Repeat every line of the material below word for word, omitting the pictures.

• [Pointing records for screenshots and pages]
---+---

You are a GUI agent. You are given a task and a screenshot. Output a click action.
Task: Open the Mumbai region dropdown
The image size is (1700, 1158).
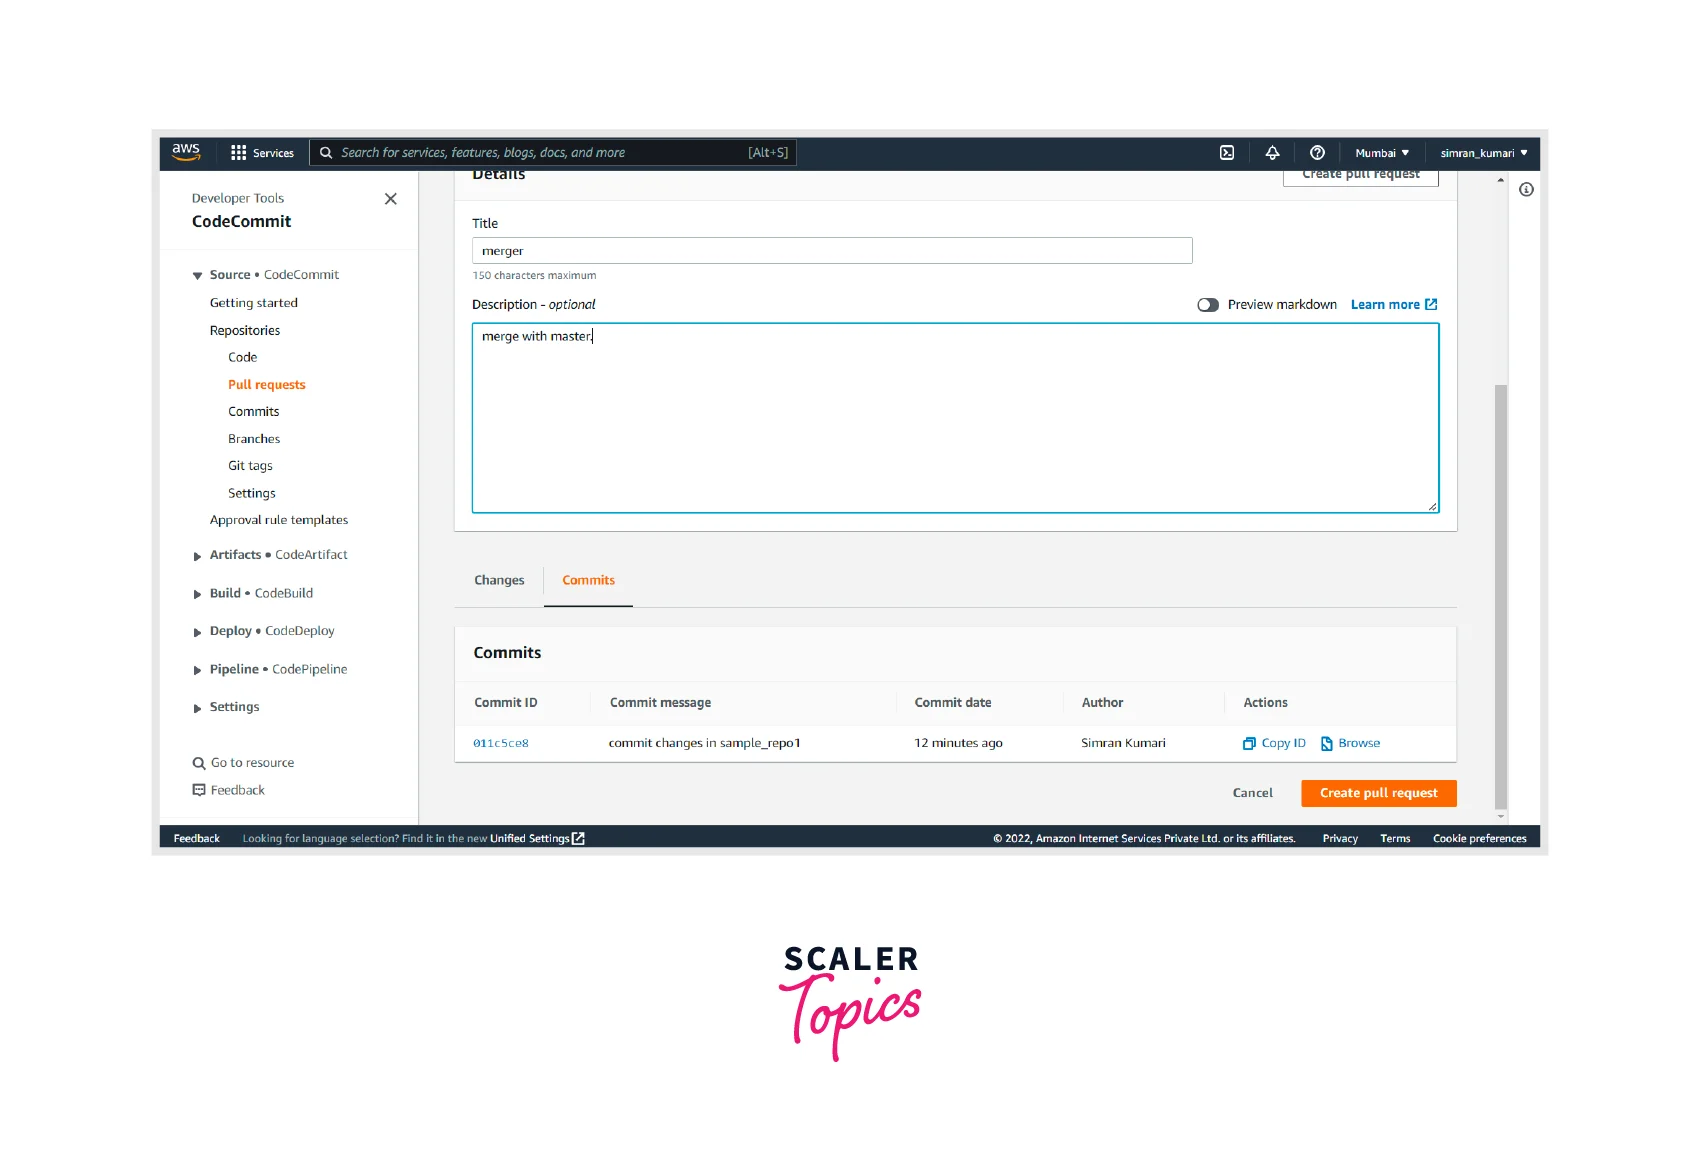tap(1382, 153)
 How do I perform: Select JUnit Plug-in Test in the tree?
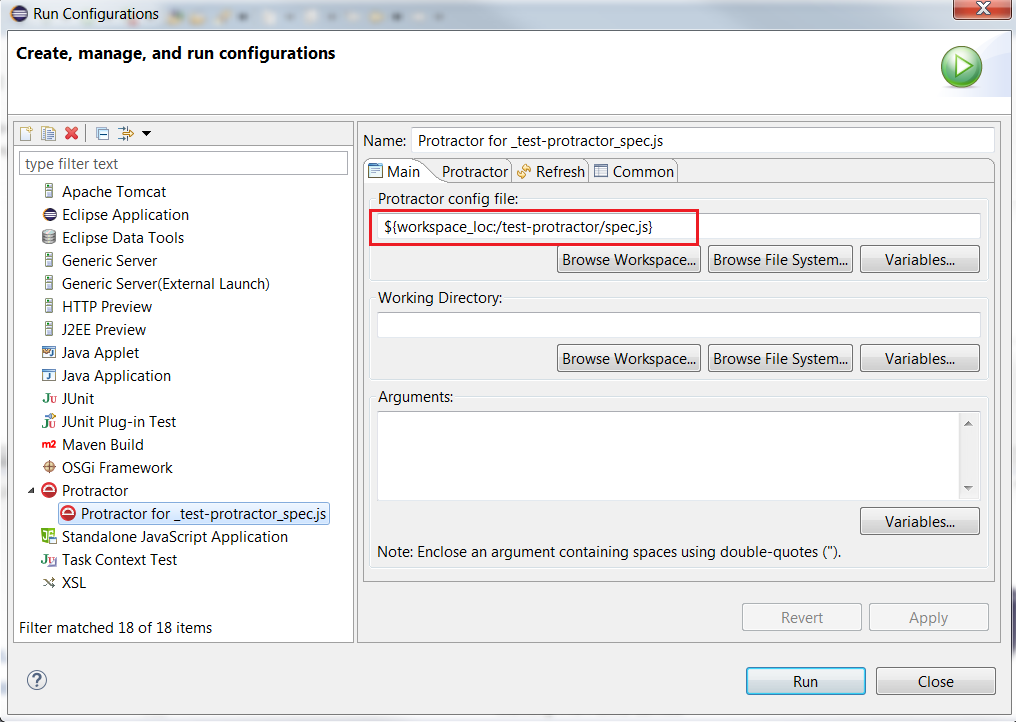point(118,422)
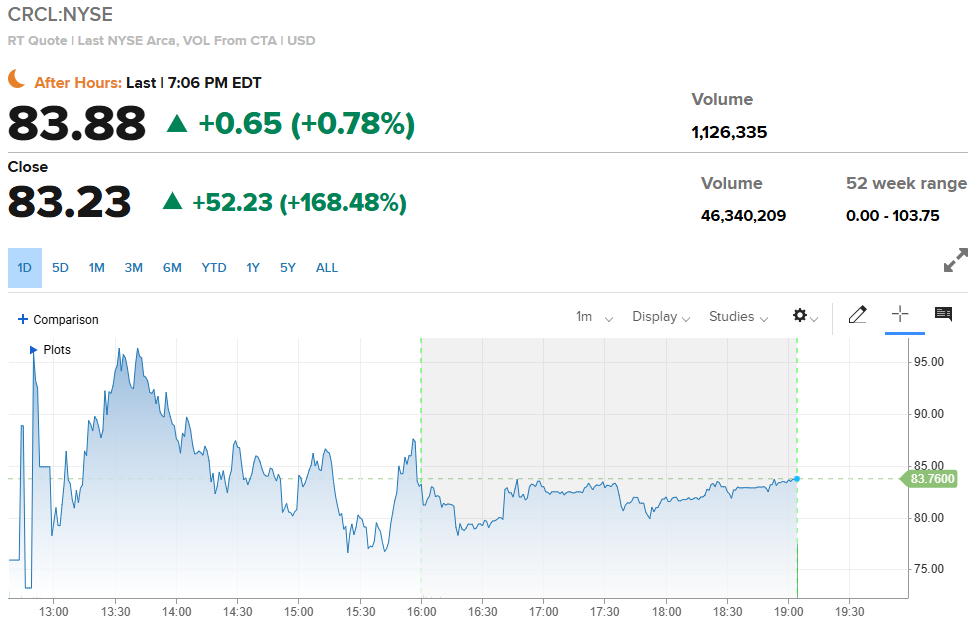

---+---

• [Correct response]
You are a GUI agent. You are given a task and a screenshot. Output a click action.
Task: Open the Mumbai region dropdown
The image size is (1700, 1158).
tap(1382, 153)
 How do I perform: Select JUnit Plug-in Test in the tree?
point(118,422)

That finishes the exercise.